Mittelalter · Frage
Was waren die Luxusgesetze (Kleiderordnungen)?
Antwort
Gesetze, die Kleidung und Zurschaustellung kontrollierten
Der Hintergrund zur Antwort
Diese Regelungen polizierten sichtbaren Konsum, um die soziale Hierarchie zu bewahren. Edikte knüpften Stoffe, Farben, Besätze und Schmuck an Rang oder Einkommen und begrenzten, wer Seide, Samt, Pelz, Goldstickerei oder kräftige Farben tragen durfte.
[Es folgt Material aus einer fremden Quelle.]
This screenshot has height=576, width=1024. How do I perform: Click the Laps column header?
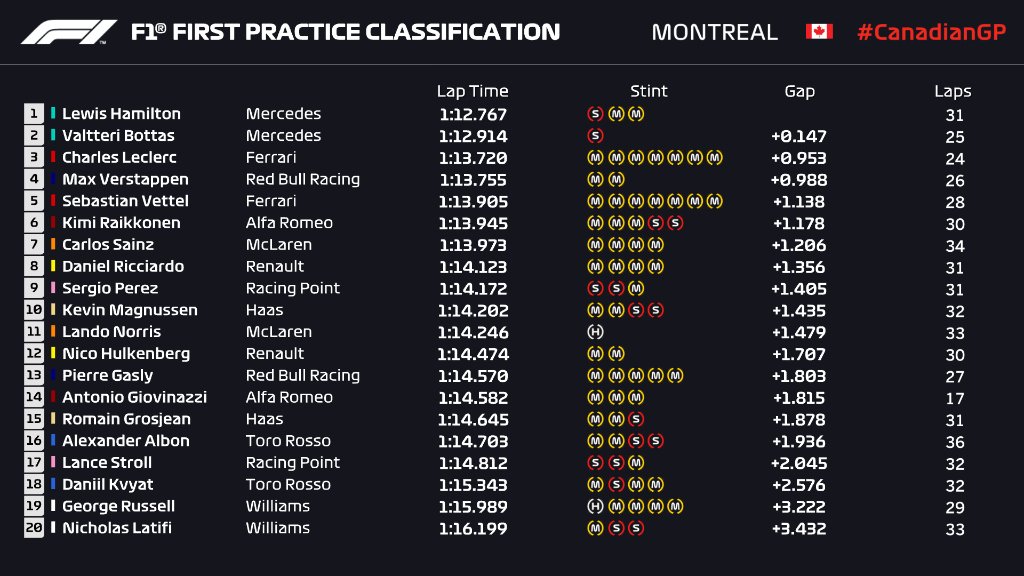point(952,91)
Die Obrigkeit erklärte, dies zügle den Luxus, verhindere die Zurschaustellung von Emporkömmlingen und schütze sogar die lokale Produktion. Nach dem Schwarzen Tod, der Löhne steigen ließ und Klassengrenzen verwischte, verschärften viele Städte die Vorschriften. Englands Statutes of Apparel (1363) reservierten Hermelin und bestimmte Seiden der hohen Nobilität, während italienische Kommunen die Kosten und den Zierrat von Frauenkleidern und Hochzeitskleidern deckelten. Strafen reichten von Geldbußen bis zu Beschlagnahmen, doch die Durchsetzung war lückenhaft; man mietete oder lieh Prunkgewänder, um die Regeln zu umgehen, was die Spannung zwischen sozialem Aufstiegsstreben und verordneter Erscheinung sichtbar machte.